Mayne Pharma this morning confirmed the takeover rumours by announcing an agreed bid by US pharmaceuticals firm Hospira at $4.10 a share, valuing Mayne at $2.6 billion, the same amount as Hospira’s annual sales.

Of more interest was Mayne’s disclosure that the board has been actively auctioning off the company for an undisclosed period that looks rather like its entire life since being spun off in November – and all without informing shareholders. Shareholders who sold out of the company when it was dog-like might wonder if they’ve been well served by the board’s secrecy given that they’ve missed out on the takeover price that is 50% premium on the stock’s average share price.

Chairman Peter Wilcox said the board felt one unsolicited proposal had to be tested further, which meant an undisclosed number of “interested parties” were invited to conduct due diligence – an auction with Hospira emerging with the highest bid.
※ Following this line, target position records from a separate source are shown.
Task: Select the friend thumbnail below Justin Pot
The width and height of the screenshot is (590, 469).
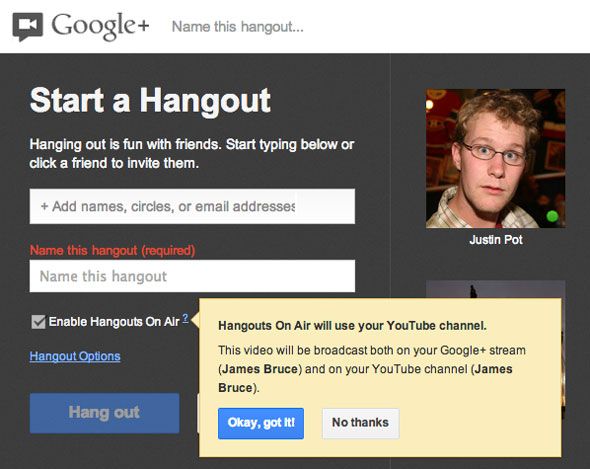Action: (496, 289)
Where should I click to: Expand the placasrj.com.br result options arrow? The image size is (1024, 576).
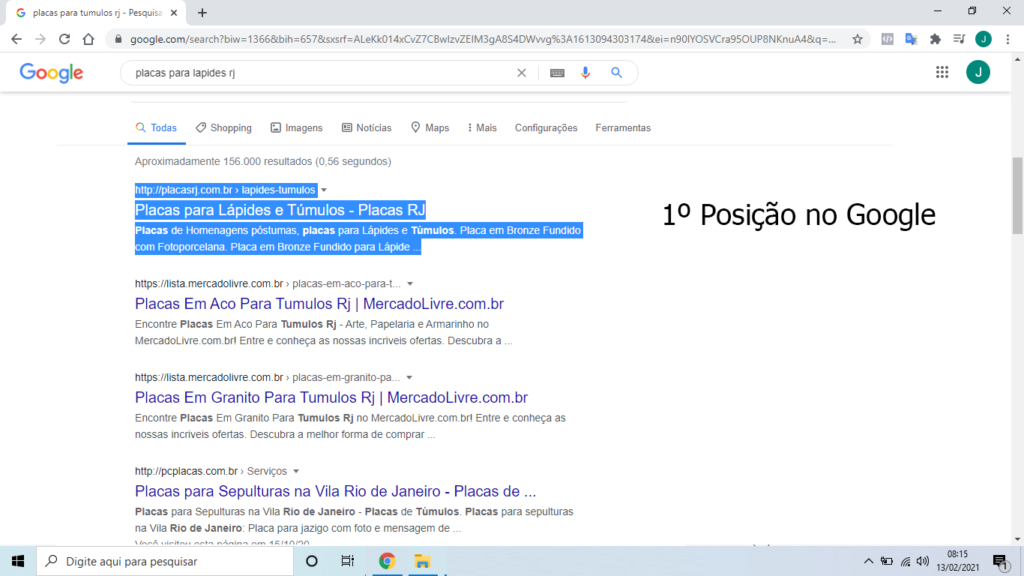(324, 190)
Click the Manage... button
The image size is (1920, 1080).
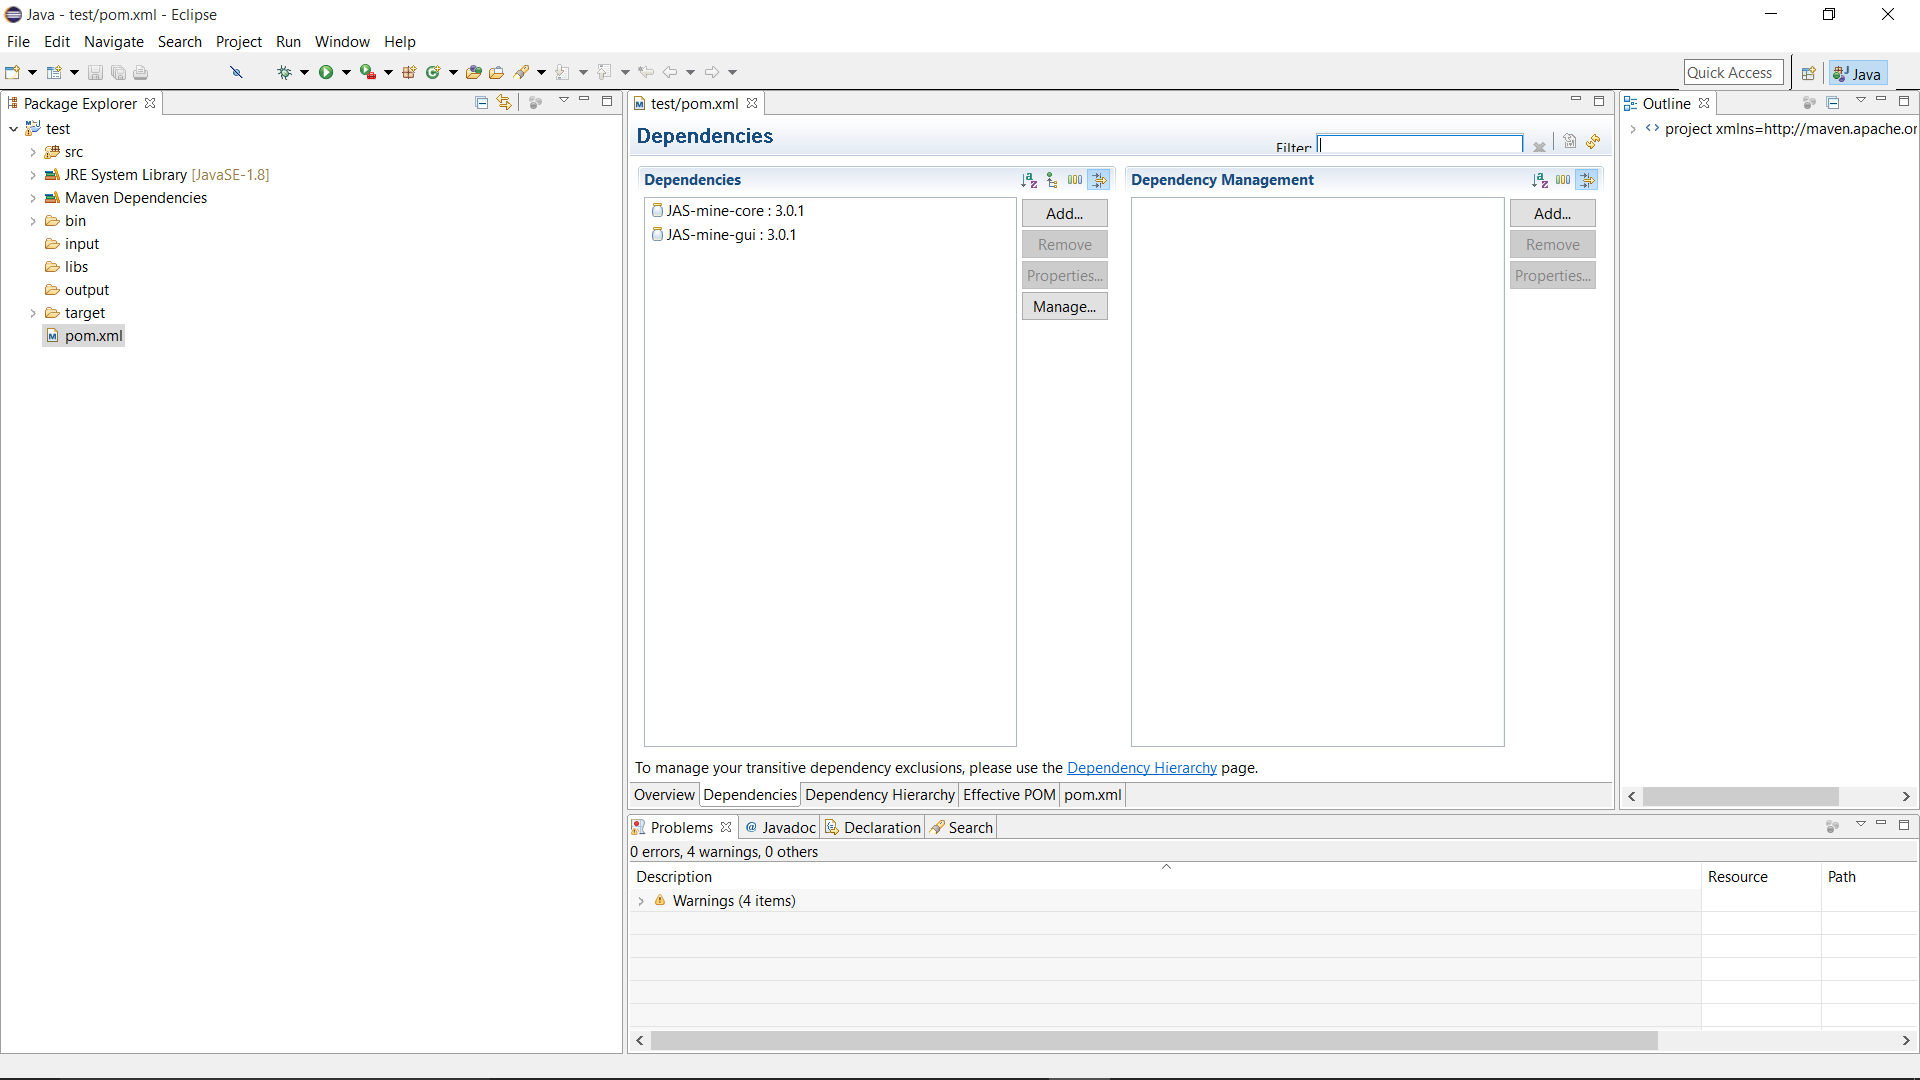[1064, 307]
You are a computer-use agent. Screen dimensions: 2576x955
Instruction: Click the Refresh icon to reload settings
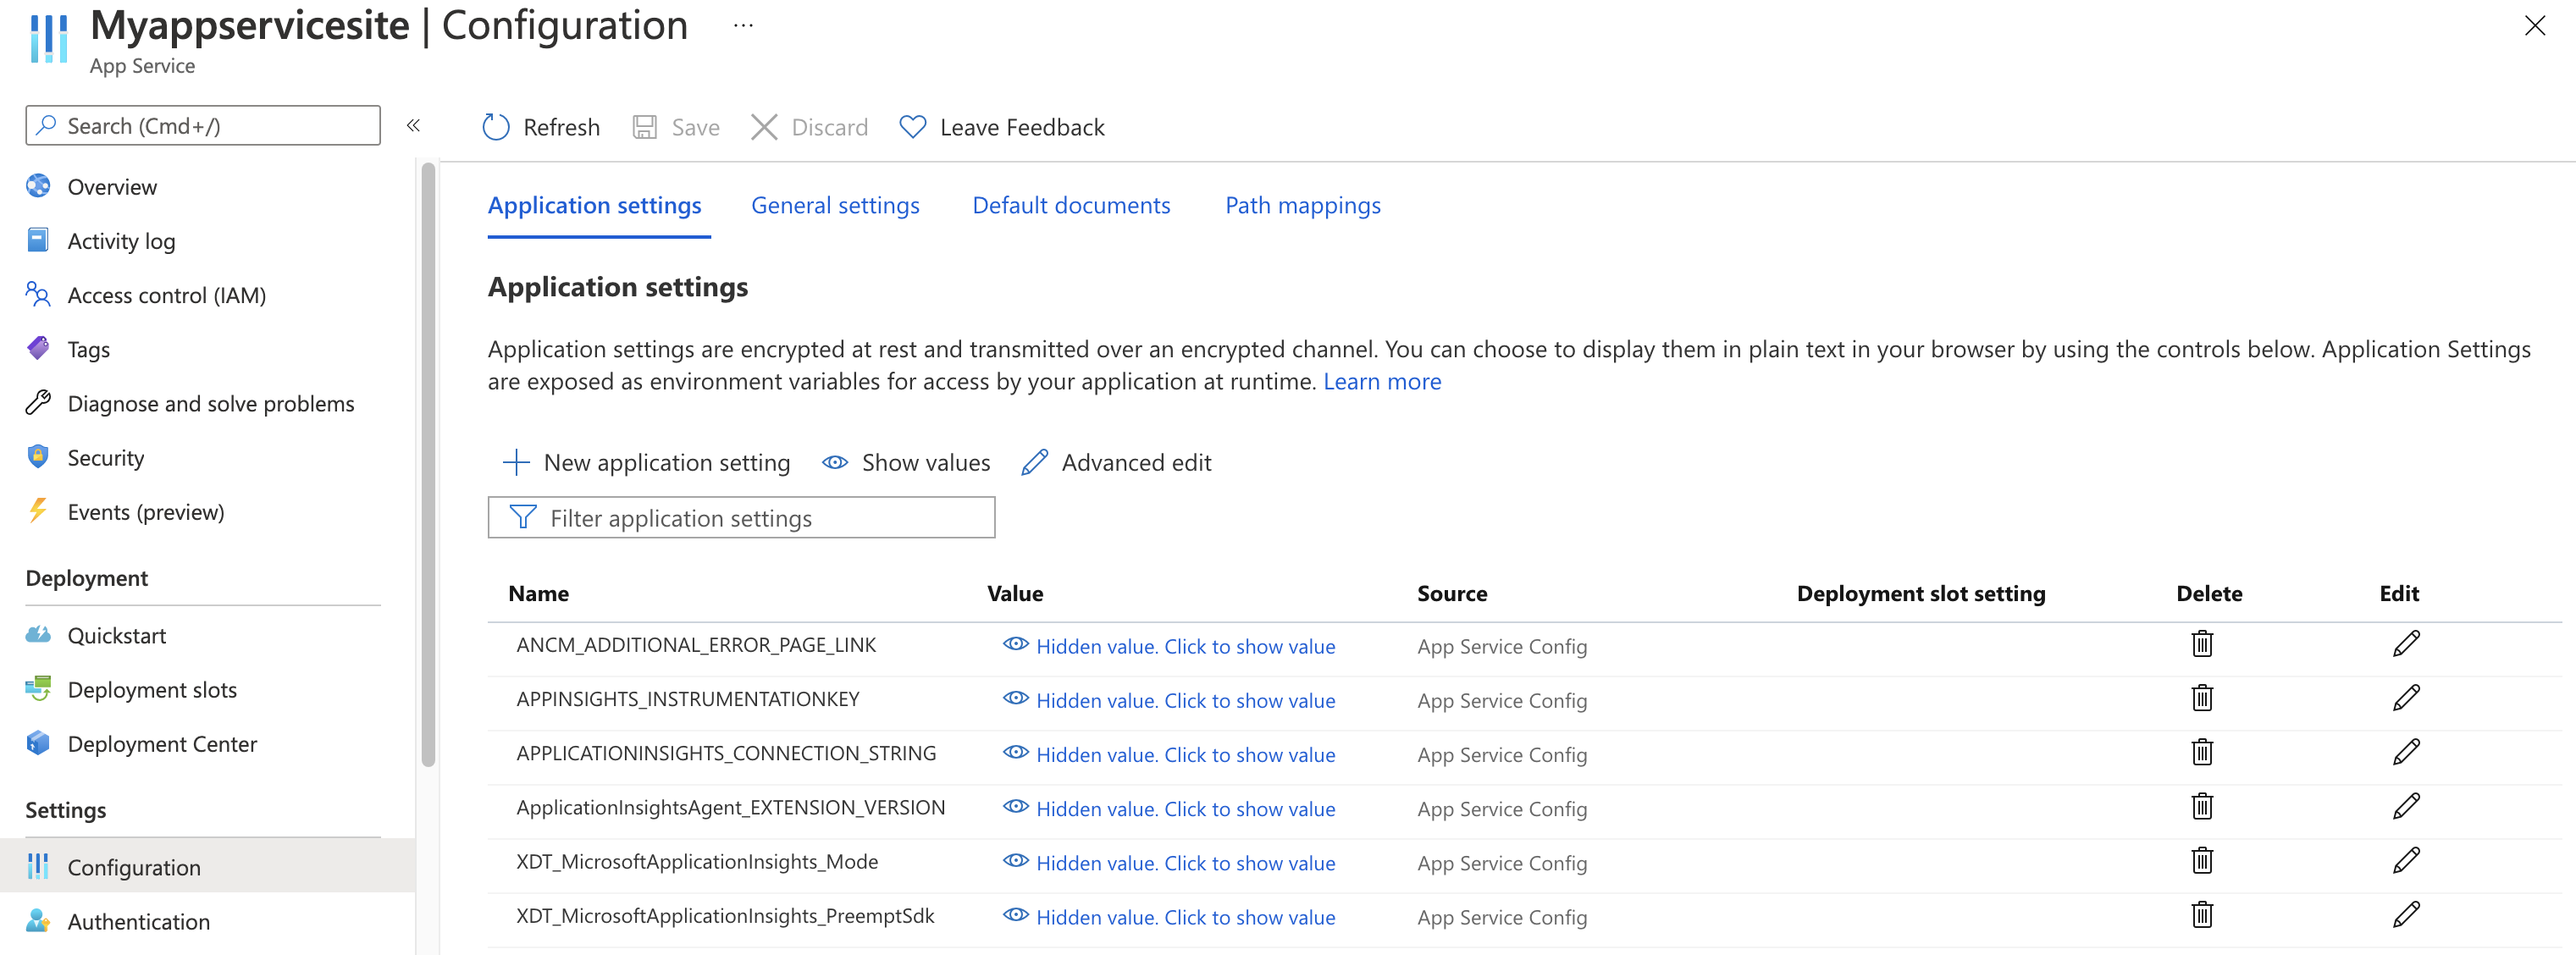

Was the market informed that the company was on the block? Obviously not. The secret was reasonably well kept until the last minute – the offer price is 37% above the average price over the five days before the shares were suspended. If you used to be a Mayne Pharma shareholder, you might well feel you’d been dudded by the board – and you’d be right. You certainly wouldn’t have sold your shares in the last month if you knew there was a bunch of “interested parties” conducting due diligence.

The board has appointed the leader of the usual suspects, Grant Samuel and Associates, as its “independent” expert to assess the bid. I am yet to see Grant Samuel come up with an assessment that does anything other than go along with the commissioning board’s position, so expect a tick there. With the usual caveat of there being no higher bid, the board recommends shareholders vote for the $4.10 Hospira offer.

What happens next? The market will speculate about whether someone else might want to pay more, someone at Slater and Gordon will wonder if there are grounds for a class action by former shareholders and cynical souls will consider what sort of takeover payouts Mayne senior executives might pick up and whether Mayne directors and senior management effectively had insider knowledge ensuring they didn’t sell any shares they owned in recent months.